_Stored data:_
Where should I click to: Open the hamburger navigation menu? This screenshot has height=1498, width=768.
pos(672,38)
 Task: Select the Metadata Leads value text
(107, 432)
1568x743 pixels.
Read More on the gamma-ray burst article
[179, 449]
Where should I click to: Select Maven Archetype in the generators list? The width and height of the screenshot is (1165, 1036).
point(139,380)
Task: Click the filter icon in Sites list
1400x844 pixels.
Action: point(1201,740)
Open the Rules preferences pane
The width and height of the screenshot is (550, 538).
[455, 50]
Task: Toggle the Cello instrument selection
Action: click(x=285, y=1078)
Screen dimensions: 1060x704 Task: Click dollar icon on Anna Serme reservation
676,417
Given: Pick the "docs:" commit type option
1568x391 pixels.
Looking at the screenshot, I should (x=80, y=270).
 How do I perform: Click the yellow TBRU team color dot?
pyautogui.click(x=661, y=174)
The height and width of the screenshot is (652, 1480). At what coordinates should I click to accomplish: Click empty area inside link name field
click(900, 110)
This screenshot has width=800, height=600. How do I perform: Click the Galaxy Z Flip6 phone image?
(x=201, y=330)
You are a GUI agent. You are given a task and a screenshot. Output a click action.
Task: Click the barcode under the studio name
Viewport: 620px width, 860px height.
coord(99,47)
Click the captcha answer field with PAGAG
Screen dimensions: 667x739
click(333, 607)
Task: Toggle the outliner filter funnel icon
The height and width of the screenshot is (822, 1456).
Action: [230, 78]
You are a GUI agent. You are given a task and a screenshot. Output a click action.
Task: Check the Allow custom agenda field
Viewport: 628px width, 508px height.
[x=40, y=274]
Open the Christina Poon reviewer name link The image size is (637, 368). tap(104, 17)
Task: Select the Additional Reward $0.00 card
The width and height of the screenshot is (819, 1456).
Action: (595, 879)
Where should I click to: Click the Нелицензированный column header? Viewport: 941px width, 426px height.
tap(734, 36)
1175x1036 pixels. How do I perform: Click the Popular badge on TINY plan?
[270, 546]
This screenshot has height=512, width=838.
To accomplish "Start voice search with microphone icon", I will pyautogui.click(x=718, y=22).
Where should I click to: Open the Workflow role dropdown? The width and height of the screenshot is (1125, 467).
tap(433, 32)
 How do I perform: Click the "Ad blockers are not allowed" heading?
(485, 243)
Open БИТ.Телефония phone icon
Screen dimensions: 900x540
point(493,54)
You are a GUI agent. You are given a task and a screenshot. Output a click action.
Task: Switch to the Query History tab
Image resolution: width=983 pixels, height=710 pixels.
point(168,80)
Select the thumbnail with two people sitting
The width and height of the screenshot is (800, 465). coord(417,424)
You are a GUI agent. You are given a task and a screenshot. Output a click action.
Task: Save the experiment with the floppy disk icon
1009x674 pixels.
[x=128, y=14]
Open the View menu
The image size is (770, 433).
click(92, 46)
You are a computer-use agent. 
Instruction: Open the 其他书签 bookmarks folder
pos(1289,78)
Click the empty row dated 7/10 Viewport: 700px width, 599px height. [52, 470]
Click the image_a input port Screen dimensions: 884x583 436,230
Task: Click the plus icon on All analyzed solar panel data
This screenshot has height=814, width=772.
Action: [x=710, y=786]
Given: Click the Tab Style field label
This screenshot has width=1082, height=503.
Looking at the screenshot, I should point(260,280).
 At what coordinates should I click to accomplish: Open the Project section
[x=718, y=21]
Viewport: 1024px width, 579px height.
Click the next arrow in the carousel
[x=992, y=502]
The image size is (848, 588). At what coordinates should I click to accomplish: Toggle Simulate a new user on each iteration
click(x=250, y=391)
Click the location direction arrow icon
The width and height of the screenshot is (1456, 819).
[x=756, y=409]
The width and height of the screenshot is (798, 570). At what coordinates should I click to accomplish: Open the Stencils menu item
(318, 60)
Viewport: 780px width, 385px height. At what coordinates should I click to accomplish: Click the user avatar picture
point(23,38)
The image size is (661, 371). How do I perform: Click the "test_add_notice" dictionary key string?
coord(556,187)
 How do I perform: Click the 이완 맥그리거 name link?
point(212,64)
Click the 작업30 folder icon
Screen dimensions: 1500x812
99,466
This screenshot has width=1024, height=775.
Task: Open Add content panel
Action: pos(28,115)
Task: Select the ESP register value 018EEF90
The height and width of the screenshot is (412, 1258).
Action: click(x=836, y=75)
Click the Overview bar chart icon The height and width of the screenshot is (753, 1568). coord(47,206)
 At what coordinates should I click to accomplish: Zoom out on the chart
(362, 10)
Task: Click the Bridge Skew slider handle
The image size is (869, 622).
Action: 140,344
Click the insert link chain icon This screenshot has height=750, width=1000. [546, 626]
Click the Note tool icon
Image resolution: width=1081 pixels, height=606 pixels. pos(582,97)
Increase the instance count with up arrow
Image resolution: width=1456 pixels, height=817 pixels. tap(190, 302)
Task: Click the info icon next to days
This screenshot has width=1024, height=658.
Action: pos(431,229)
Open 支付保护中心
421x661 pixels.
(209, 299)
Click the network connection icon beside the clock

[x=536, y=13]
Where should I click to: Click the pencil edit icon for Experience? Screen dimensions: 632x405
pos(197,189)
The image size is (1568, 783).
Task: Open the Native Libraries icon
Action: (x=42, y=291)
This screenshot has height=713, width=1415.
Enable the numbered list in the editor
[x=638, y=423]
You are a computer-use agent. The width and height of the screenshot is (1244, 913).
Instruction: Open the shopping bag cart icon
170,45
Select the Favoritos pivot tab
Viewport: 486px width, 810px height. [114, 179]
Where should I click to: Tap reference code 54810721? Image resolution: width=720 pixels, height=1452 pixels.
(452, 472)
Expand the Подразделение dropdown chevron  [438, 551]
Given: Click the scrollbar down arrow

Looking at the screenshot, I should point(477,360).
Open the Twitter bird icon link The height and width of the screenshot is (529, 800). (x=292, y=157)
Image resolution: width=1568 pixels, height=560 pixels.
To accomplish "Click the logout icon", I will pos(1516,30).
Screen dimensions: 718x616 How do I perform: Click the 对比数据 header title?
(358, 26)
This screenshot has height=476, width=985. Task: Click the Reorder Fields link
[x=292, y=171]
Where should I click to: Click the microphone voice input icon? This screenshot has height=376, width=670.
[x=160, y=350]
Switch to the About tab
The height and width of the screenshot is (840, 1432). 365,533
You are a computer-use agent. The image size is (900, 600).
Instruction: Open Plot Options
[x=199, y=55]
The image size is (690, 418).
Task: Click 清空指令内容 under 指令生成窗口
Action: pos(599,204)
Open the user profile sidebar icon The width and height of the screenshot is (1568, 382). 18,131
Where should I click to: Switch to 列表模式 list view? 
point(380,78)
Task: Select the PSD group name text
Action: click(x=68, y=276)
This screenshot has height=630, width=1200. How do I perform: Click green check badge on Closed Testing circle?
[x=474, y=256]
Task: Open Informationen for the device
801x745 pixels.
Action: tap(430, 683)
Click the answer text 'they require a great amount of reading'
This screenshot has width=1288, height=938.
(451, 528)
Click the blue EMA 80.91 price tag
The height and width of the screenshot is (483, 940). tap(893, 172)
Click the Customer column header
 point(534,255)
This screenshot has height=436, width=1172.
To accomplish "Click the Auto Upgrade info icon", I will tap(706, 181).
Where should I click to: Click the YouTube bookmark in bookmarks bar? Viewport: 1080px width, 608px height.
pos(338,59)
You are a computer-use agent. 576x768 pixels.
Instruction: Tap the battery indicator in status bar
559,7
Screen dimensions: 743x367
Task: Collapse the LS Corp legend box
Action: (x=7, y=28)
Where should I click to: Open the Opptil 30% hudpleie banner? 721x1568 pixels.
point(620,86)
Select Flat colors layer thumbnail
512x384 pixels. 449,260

_Required action:_ Please copy, exactly and with nothing else, the lines above beginning at the line that has "Instruction: Open the shopping bag cart icon" and ending with the line that has "You are a computer-use agent. The image".

_Solution to the problem:_
Instruction: Open the shopping bag cart icon
170,45
Select the Favoritos pivot tab
Viewport: 486px width, 810px height. [114, 179]
Where should I click to: Tap reference code 54810721? Image resolution: width=720 pixels, height=1452 pixels.
(452, 472)
Expand the Подразделение dropdown chevron  [438, 551]
Given: Click the scrollbar down arrow

Looking at the screenshot, I should point(477,360).
Open the Twitter bird icon link The height and width of the screenshot is (529, 800). (x=292, y=157)
Image resolution: width=1568 pixels, height=560 pixels.
To accomplish "Click the logout icon", I will pos(1516,30).
Screen dimensions: 718x616 How do I perform: Click the 对比数据 header title?
(358, 26)
This screenshot has height=476, width=985. Task: Click the Reorder Fields link
[x=292, y=171]
Where should I click to: Click the microphone voice input icon? This screenshot has height=376, width=670.
[x=160, y=350]
Switch to the About tab
The height and width of the screenshot is (840, 1432). 365,533
You are a computer-use agent. The image size is (900, 600).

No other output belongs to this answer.